Granulocyte-Macrophage Colony-Stimulating Factor Partially Restores Toll-LikeReceptor-Mediated Functional Responses of Monocytes in Septic Shock

Septic shock remains clinically challenging to manage. The dysregulated immune response seen in septic shock contributes to this complexity. However, biological response modifiers including the cytokine recombinant human granulocyte-macrophage colony-stimulating factor (rHuGM-CSF) might be important in managing both septicemia and septic shock. We hypothesized that ex vivo stimulation with rHuGM-CSF could restore functional and phenotypic responses of monocytes.
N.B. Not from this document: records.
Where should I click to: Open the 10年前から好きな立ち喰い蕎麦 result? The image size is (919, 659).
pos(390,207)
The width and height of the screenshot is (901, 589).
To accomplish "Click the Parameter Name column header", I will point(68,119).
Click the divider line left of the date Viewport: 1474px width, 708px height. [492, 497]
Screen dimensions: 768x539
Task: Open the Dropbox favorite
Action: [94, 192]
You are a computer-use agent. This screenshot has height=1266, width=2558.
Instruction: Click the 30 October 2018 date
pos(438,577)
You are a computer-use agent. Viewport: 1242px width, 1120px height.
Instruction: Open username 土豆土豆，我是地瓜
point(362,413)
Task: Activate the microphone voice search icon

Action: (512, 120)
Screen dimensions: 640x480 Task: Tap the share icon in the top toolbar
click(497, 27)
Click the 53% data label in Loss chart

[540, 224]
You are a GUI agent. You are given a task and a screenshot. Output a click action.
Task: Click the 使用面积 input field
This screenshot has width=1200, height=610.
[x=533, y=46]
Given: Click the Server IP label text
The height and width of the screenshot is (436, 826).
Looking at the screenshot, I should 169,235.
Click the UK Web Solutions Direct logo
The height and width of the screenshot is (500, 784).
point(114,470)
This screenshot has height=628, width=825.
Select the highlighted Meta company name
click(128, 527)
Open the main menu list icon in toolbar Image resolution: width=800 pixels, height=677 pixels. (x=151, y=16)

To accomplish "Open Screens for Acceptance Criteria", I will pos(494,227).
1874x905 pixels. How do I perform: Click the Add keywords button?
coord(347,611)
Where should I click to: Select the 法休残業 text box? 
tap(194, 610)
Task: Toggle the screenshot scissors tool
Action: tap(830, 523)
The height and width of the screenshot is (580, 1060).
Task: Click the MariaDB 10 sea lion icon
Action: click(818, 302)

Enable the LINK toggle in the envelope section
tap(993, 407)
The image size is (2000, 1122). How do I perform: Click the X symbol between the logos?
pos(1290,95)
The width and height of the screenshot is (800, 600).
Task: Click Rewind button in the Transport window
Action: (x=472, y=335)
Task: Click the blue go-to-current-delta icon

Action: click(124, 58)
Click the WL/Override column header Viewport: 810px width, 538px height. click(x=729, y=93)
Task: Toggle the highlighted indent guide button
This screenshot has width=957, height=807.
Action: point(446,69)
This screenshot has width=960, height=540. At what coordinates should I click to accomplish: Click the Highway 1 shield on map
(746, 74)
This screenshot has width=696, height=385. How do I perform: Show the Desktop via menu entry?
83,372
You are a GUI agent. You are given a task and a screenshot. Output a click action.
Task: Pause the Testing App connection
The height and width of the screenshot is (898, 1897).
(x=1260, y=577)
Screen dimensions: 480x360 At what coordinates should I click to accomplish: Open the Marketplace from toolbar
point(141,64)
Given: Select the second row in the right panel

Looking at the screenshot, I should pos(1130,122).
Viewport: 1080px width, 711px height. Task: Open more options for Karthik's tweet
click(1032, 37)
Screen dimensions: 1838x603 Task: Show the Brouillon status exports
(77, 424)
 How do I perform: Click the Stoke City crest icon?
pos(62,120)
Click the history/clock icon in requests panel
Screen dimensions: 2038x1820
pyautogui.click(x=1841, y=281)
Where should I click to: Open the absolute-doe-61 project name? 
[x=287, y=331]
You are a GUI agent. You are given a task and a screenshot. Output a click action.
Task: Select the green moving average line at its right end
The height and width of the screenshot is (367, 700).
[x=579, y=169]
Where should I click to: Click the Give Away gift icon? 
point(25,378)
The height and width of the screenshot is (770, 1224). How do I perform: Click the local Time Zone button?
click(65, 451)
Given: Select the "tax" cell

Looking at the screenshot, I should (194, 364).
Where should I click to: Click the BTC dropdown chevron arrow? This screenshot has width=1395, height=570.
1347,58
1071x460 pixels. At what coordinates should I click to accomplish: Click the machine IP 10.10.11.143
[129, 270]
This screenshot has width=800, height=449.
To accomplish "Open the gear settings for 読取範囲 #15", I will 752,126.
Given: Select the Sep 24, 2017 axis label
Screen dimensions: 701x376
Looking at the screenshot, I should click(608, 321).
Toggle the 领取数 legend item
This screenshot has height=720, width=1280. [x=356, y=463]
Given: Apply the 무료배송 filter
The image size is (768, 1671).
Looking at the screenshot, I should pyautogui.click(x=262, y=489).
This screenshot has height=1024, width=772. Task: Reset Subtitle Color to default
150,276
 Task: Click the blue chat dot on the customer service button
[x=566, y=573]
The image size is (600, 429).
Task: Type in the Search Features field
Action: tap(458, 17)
The functional responses of complex whole blood and highly-enriched monocyte cultures were assessed from a panel of n=30 human study subjects (n=23, septic shock and n=7 healthy controls). Cultures were initially primed with rHuGM-CSF then stimulated with relevant toll-like receptor (TLR) ligands for short (4 h) or extended (48 h) time-periods. TLR-specific ligands included lipopolysaccharide (LPS, a surrogate of gram-negative bacterial infection) and double-stranded RNA (dsRNA, a surrogate of a viral infection). Endpoints included measurement of cell surface receptors by flow cytometry and cytokine secretion by multiplex bead-array technology. We found depressed expression of immune cell-surface markers on septic shock monocytes as compared to normal controls. However, a trend of partially restored cell surface expression of functionally important phenotypic markers on septic shock monocytes was associated with restored, or even augmented, cytokine secretion following rHuGM-CSF-priming and secondary stimulation with LPS or dsRNA. A dysregulated pattern of cell activation typically characterizes septic shock and may contribute to inadvertent immune suppression of monocytes. We have showed that rHuGM-CSF priming restored several important aspects of monocyte responsiveness to exogenous bacterial and viral stimuli. This approach could offer therapeutic utility that nonetheless requires empirical proof of concept.